§ SOAL LATIHAN
Jawablah pertanyaan berikut berdasarkan teks tentang kebiasaan membeli buku.
(a) Berapa jumlah uang yang dikirimkan ibu setiap bulan?
(b) Berapa buku yang ditargetkan dibeli dalam sebulan sejak kuliah?
(c) Pada semester berapa agenda membeli buku mulai menjadi mudah?

§ TEKS YANG DITAMPILKAN
======

SEJUMLAH judul buku berjejer di lemari dekat
televisi rumahku. Buku itu sejak dari zaman kuliah. Dulu, ibuku selalu
berpesan, beli buku. Ada beberapa pesan yang dia sampaikan setiap kali
mengirimkan uang jajan. Pesannya, pertama
beli buku, kedua uang belanja, ketiga kuliah, keempat sisanya ditabung. Waktu itu tahun 2004. Harga barang mulai
mahal. Ibuku hanya mengirimkan uang Rp 30.000 per bulan. Jumlah yang tak
seberapa itu, masih saja ada pesan sisanya ditabung. Ibu mendidik agar kami
berhemat. Meski tidak cukup, tetap saja ada pesan buat hemat.
Satu
hal yang kuperhatikan, buku berada diurutan pertama. Ibuku menyarankan kami
selalu membeli buku. Sepedih-pedihnya anak kos. Ibu mewajibkan membeli buku. Buku
apa saja. Tema apa saja. Dari politik sampai sastra. Dari ekonomi sampai ilmu
eksakta.
Sejak
kuliah, aku mencicil membeli buku. Targetnya sebulan bisa satu. Maklum, anak
kos. Uang pas-pasan di kantong. Agenda beli buku satu per bulan selalu saja
gagal. Memasuki semester enam kuliah, Tuhan mulai memberikan rezeki. Agenda beli
buku jadi mudah. Mulai lah satu per satu buku menumpuk di kamar kos. Sebagian hilang
dipinjam teman, dan tak kembali hingga kini.

======

§ DATA TEREKAM
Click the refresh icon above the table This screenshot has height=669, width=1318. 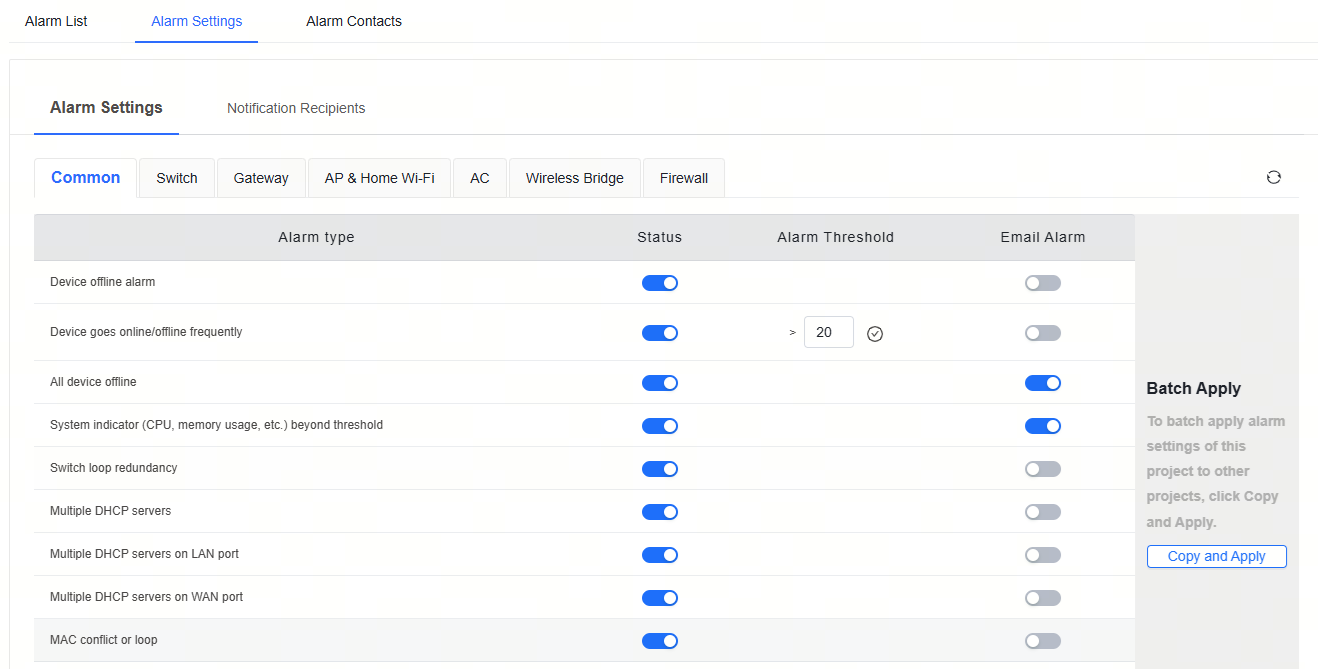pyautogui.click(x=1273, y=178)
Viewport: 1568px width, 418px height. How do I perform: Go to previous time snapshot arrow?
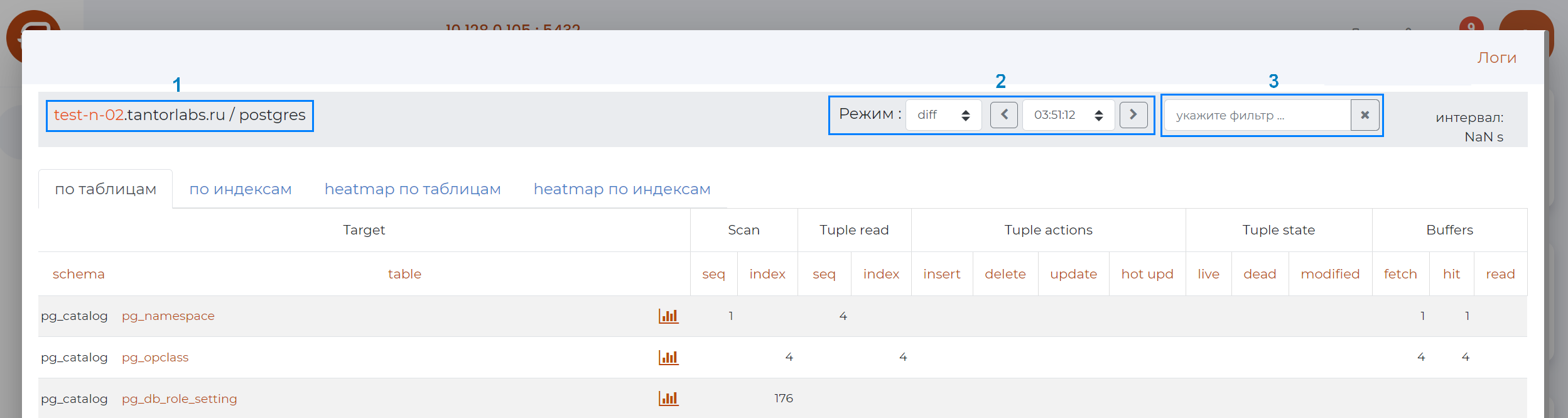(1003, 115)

======

§ JAWABAN LENGKAP
(a) Ibu mengirimkan uang Rp 30.000 per bulan.
(b) Targetnya satu buku dalam sebulan.
(c) Agenda membeli buku mulai menjadi mudah pada semester enam.